Oh, the outraged tittering! If they had all been just a little more trashy, I'm sure there would have been an outright brawl. Instead we got lots of, "OMG, who DOES that???"

High Maintenance Moms Make High Maintenance Kids

Back to the girl who cried because her coat was snagged for...um...the star of the show. To mollify the wailing mess, her mom labeled a box backstage for just HER coat so that after she surrendered her wireless microphone after saying her ONE line, she didn't have to...open the stage door to get her coat off the rack just on the other side of the door.

This same woman spent ten minutes telling us about how the bakery had screwed up her cake order. Her husband had texted her a picture when he picked it up because he knew she would have an opinion and he didn't want to be the target of her ire for failing to get her approval before bringing it home.

"The cake had SPRINKLES, and I specifically said NO SPRINKLES!" You'd think they had put frogspawn on the damn thing from the way she said "sprinkles." The dad handed his phone to the baker, who got an earful before agreeing to redecorate the cake and charge them a quarter of its original price. I thought it was a standard, slightly ugly sheet cake even after the redecoration, but I wisely kept my opinion to myself because she seemed so proud of herself.

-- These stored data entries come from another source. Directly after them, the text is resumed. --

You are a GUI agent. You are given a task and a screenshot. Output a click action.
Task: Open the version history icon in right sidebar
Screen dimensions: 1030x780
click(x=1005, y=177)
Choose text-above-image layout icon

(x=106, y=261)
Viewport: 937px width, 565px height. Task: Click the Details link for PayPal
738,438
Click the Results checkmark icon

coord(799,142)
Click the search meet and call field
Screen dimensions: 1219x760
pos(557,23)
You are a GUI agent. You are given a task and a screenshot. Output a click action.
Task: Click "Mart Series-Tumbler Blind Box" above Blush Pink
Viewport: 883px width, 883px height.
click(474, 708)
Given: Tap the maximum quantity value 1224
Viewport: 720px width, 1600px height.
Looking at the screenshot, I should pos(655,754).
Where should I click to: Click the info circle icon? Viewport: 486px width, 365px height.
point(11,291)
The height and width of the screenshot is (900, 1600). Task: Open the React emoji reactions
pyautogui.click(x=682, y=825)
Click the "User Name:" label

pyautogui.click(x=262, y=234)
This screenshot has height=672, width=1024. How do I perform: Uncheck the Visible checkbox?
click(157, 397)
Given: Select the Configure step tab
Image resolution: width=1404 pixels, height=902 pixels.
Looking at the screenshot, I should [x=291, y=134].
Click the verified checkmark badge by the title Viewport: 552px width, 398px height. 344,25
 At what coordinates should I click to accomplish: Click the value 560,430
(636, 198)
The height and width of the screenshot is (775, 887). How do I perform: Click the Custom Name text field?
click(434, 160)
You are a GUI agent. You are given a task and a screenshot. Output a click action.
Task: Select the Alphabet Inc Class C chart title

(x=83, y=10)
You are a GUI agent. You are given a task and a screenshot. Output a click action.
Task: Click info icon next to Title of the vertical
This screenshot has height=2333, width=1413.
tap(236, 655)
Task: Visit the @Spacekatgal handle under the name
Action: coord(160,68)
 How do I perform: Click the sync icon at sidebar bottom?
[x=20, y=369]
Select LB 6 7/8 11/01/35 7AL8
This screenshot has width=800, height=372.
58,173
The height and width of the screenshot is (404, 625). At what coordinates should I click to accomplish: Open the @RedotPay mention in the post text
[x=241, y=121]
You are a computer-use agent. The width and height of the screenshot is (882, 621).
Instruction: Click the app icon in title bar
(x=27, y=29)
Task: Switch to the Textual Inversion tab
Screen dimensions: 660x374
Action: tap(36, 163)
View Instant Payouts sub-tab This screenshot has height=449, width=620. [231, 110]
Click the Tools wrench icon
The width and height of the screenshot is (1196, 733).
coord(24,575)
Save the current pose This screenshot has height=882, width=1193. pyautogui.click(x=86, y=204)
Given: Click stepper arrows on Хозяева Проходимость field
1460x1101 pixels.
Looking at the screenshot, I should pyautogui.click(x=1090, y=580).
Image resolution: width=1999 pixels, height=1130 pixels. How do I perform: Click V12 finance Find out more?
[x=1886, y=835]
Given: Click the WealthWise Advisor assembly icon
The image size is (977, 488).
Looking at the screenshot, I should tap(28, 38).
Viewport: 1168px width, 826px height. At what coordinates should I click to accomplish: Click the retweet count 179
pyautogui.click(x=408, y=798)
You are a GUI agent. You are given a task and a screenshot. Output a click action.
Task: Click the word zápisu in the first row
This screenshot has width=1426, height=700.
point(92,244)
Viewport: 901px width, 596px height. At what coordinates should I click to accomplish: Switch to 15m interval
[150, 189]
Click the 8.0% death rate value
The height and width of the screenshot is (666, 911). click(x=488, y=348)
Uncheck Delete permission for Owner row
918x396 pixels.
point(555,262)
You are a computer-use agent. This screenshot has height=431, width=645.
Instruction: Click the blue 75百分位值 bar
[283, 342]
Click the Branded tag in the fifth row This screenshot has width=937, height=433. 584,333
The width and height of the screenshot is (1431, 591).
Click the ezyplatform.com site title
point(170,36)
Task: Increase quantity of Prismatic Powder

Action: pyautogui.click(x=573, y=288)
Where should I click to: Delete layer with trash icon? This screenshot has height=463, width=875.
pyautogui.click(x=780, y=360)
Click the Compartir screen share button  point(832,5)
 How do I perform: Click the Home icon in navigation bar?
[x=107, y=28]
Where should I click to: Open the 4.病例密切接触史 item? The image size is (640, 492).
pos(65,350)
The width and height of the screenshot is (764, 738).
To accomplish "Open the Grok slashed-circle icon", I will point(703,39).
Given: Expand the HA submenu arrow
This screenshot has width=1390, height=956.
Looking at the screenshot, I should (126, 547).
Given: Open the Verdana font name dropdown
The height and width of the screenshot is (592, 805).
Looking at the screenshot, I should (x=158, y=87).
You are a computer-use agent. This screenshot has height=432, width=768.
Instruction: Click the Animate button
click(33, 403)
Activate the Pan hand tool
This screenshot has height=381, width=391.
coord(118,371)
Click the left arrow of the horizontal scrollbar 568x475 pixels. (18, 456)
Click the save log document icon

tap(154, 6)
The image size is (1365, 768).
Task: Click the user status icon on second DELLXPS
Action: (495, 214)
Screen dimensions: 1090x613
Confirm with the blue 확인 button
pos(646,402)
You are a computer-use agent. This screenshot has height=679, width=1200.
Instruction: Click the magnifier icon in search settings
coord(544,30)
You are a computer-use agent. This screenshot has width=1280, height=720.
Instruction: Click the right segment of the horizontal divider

"OMG, It's SOOO Hot Backstage"

Speaking of high maintenance, midway through the evening performance during which I was managing the costume changes, a girl came out of the stage door complaining that she was too hot. I knew it was hot backstage, and at first, I was afraid she was going to pass out. She was sweating and red-faced, and I sat her down and loosened her collar. Someone brought her a bottle of water, and I went to look for the nurse to see if we could get an ice pack for her neck. She didn't seem to be getting better and it was still pretty warm in the hallway, so I took her outside into the cool night air. She missed the NYC walk-on as we spent 40 minutes of this nonsense.

Somewhere in the middle, I got fed up. EVERYBODY was hot backstage. The orphans were wearing four layers of clothes. The boys were in three piece suits. SUCK IT UP, child.

She tried to go back to appear in the last scene, but since she had missed the NYC walk-on, she wasn't in the correct wing. She tried to cross behind the back curtain...and as I mentioned above, she tripped over the Christmas tree cord and unplugged the lights, then came out from backstage crying about it.

Turns out that she and her mother were in the group that went to IHOP after the play for dinner. While I discreetly used my phone to get the carb count for my diabetic daughter's meal, then quietly told her so she could enter it in her pump, this woman felt the need to announce to the whole restaurant that her daughter is lactose intolerant and no, she can't have even jack cheese in her omelet. If Maggie and I can manage my kid's life-threatening condition without anybody at our table noticing, you should be able to keep your kid's bloating and diarrhea to yourselves.

There are few children at school who have as real and pressing a "special need" as my daughter. It is NOT something to be desired, so would you all please stop trying to make the world bend around you and your darling little brats?

Your kid is NOT THAT SPECIAL. Even if she isn't the prettiest, doesn't need a special diet, isn't the star of the show, she is YOURS, and she should be the center of YOUR world. And that's perfectly OK.